Darüber hinaus steht die Meldung im Ärzteblatt in einem starken Kontrast zu den Erfahrungen, die niedergelassene Neurofeedback-Therapeutinnen und -Therapeuten fast täglich machen: Hier werden deutliche Veränderungen im Aufmerksamkeits- und Selbstregulationsverhalten der behandelten Klienten registriert und auch von diesen berichtet.

Einer der Hauptunterschiede zwischen dem Vorgehen im Rahmen einer wissenschaftlichen Studie und der Anwendung des Neurofeedbacks in einer niedergelassenen Praxis liegt sicherlich in der deutlich individualisierten Herangehensweise. Entsprechend den Ausbildungen, die durch die DGBfb oder auch von der Akademie für Neurofeedback in Deutschland vermittelt werden, geht es hier darum, „Klienten-gerechte“ individuelle Therapie- und Trainings-Bedingungen zu schaffen. Das heißt: Den Klienten und Patienten wird nicht nur vermittelt, wie im Rahmen einer Trainingssitzung Einfluss auf die elektrische Aktivität des Gehirns genommen werden kann, sondern auch, wie dies im Alltag konkret angewendet werden kann.

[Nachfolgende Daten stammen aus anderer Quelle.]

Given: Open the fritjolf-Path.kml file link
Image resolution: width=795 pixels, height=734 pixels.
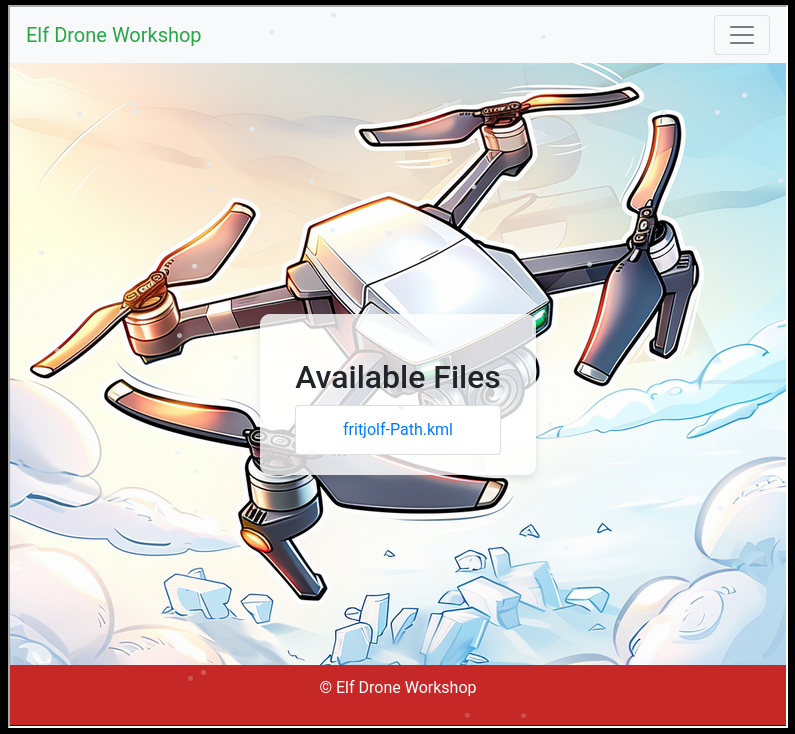Looking at the screenshot, I should pos(397,430).
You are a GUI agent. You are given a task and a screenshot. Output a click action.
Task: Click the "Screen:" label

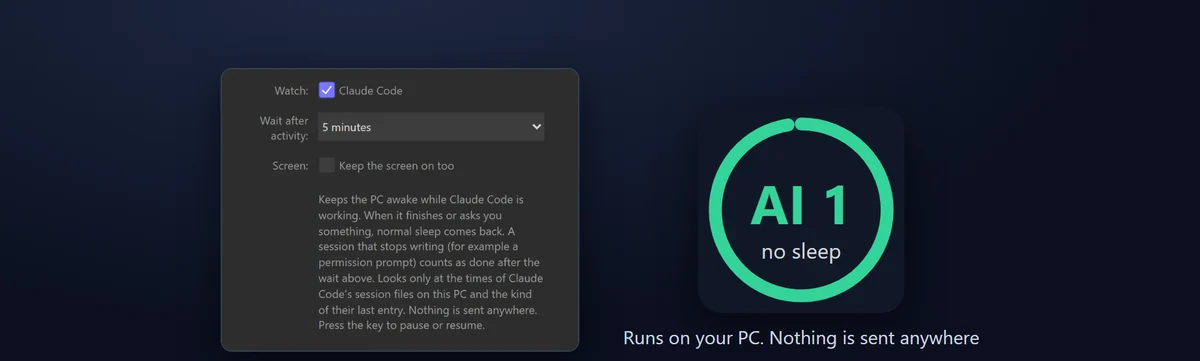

Eine weitere Begründung für den Unterschied zwischen der wissenschaftlich nachgewiesenen Wirksamkeit und den alltäglichen Erfahrungen in niedergelassenen Praxen kann auch darin liegen, dass der Aspekt der Wahrnehmung der eigenen Befindlichkeit in wissenschaftlichen Arbeiten sehr wenig thematisiert wird. Kurzer Zeitsprung in die Anfänge des Neurofeedback: In den ersten Studien von Kamiya (1962) wurden Personen eben nicht gebeten, ihre elektrische Hirntätigkeit zu verändern, sondern sie wurden darin trainiert, diesen Zustand, genauer die Alpha-Frequenz, wahrzunehmen. Nach kurzer Trainingsphase gelang das den Probanden dieser Studien auch in einem statistisch signifikanten Ausmaß.

Ein Beispiel aus der praktischen Arbeit mit einem ADHS-Klienten mag das noch einmal verdeutlichen. Befragt, worin denn der Unterschied in seinem Verhalten vor und nach dem Neurofeedback-Training (25 Sitzungen) liege, antwortete der damals 14-jährige Klient: „Früher habe ich erst bemerkt, wenn es am Ende der Schulstunde wieder klingelte, da wurde mir dann bewusst: Ich habe eigentlich die ganze Schulstunde geträumt, vielleicht mit Ausnahme der ersten fünf Minuten. Nun bemerke ich, wenn ich dabei bin, mich wegzuträumen. An der Stelle kann ich mich dann entscheiden, ob ich mich wegträume oder den Lehrern zuhöre“. Da im Rahmen des Trainings auch Methoden vermittelt wurden, wie die Aufmerksamkeit, in diesem Fall auf die Lehrpersonen, gehalten werden kann, erfolgte hier eine deutliche Verhaltensänderung und Besserung der ADHS-Symptomatik.

Nicht zuletzt ist auch aus einer klinischen Perspektive zu betonen, dass Gruppendaten aus wissenschaftlichen Studien, deren Behandlungsdauer aus Zeit- und Kostengründen oft auf 20-30 Neurofeedbacksitzungen beschränkt ist, nicht immer ein realistisches Bild langfristiger Lernprozesse in der Praxis abbilden.

Während wir uns als DGBfb e.V. über die kritische Betrachtung eines unserer Kernanwendungsfelder freuen und zustimmen, dass hier noch viel genauere und methodisch hochwertigere Forschung notwendig ist, sollte man das „Kind nicht mit dem Badewasser“ ausschütten, gerade vor dem Hintergrund der zahlreichen positiven Langzeiteffekte in der Praxis und in den Familiengefügen.